As mentioned before, we have to make some minor adjustments to get this working as a PxL script:

• First, we will start removing the BEGIN block, since we don’t need this printf statement.
• We can only have one printf statement that includes field names as actual output to the Pixie table, so we have to combine both printf statements in the kprobe:oom_kill_process block.
• We remove the time function, since we can natively use nsecs with fieldname _time.
• We remove the cat function, since this isn’t yet usable within Pixie.

End result of the eBPF program should look like this:

kprobe:oom_kill_process
{
    $oc = (struct oom_control *)arg0;
    printf(\"time_:%llu triggered_by_pid:%d triggered_by_comm:%s killed_pid:%d killed_comm:%s pages:%d\",
           nsecs, pid, comm, $oc->chosen->pid, $oc->chosen->comm, $oc->totalpages);
}

For convenience, we can use Pixie's existing bpftrace/oom_kill script.
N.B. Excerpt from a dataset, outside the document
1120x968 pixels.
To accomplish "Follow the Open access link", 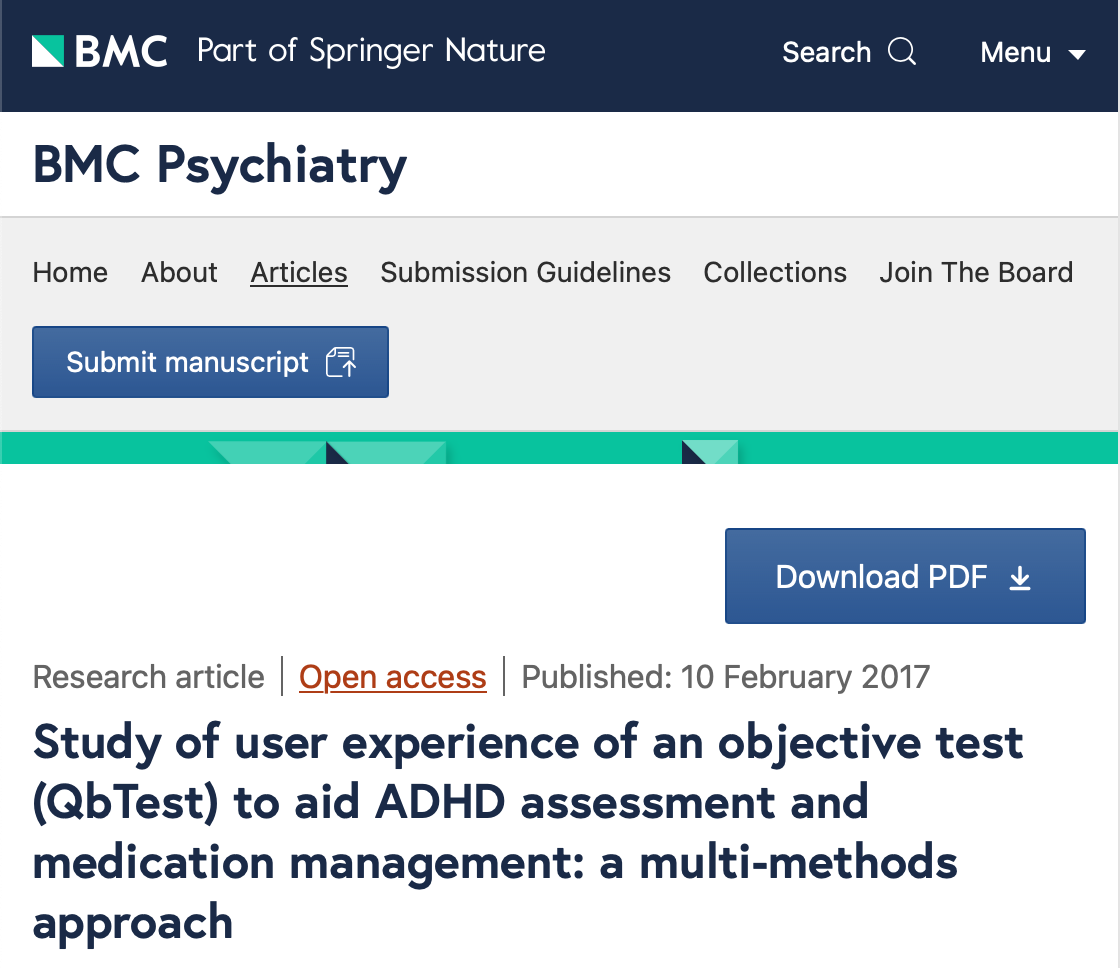I will click(392, 677).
Select this script from the script drop-down menu in the UI.

Now run the script and look to see if you have OOM events occurring. Under normal circumstances, you shouldn't see any OOM events.
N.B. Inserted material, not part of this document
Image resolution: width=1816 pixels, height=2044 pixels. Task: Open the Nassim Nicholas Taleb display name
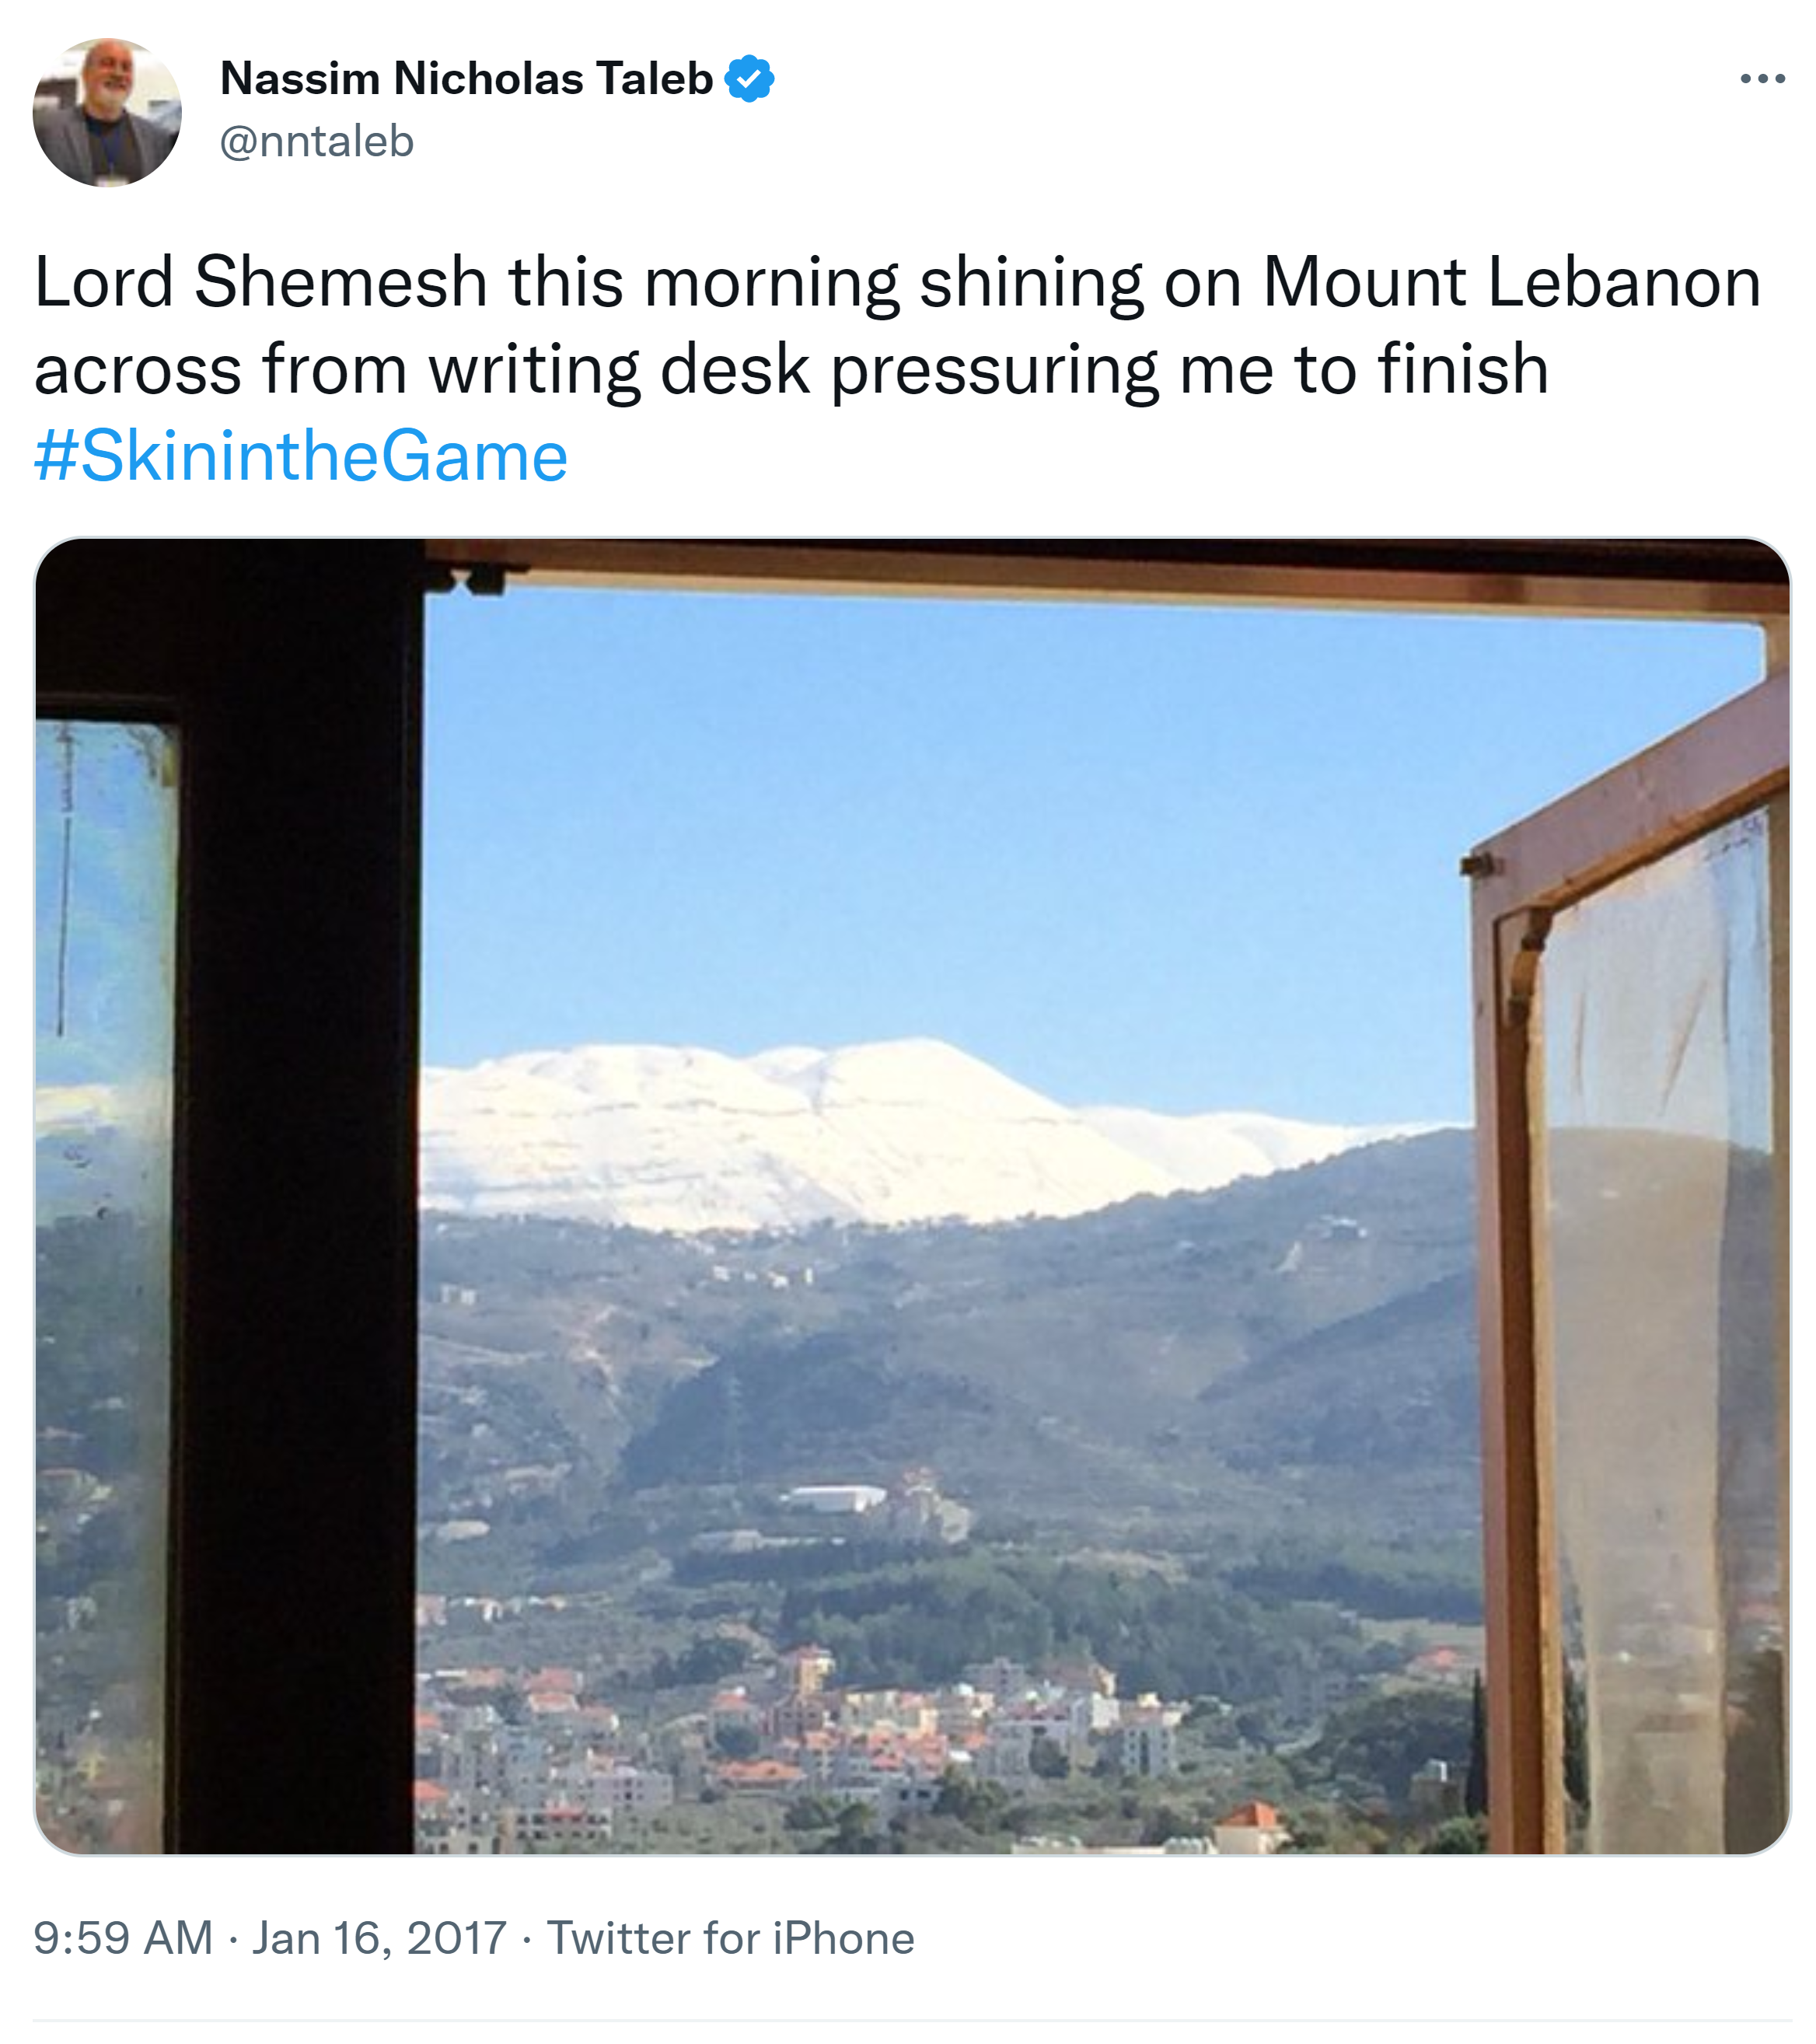coord(466,79)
Now, let’s now trigger the OOM killer by applying the following container:

cat <<EOF | kubectl apply -f -
apiVersion: v1
kind: Pod
metadata:
  name: memleaky-app
spec:
  containers:
  - name: memleak
    image: avwsolutions/memleak:1.0
    resources:
      requests:
        memory: "64Mi"
        cpu: "250m"
      limits:
        memory: "128Mi"
        cpu: "500m"

EOF

After a few minutes, thanks to low memory limits, this pod will get status OOMKilled.

Re-run the PxL script in the UI.

Now we can see exactly which pid is killed, triggered by pid and corresponding names. Cool, isn’t it?!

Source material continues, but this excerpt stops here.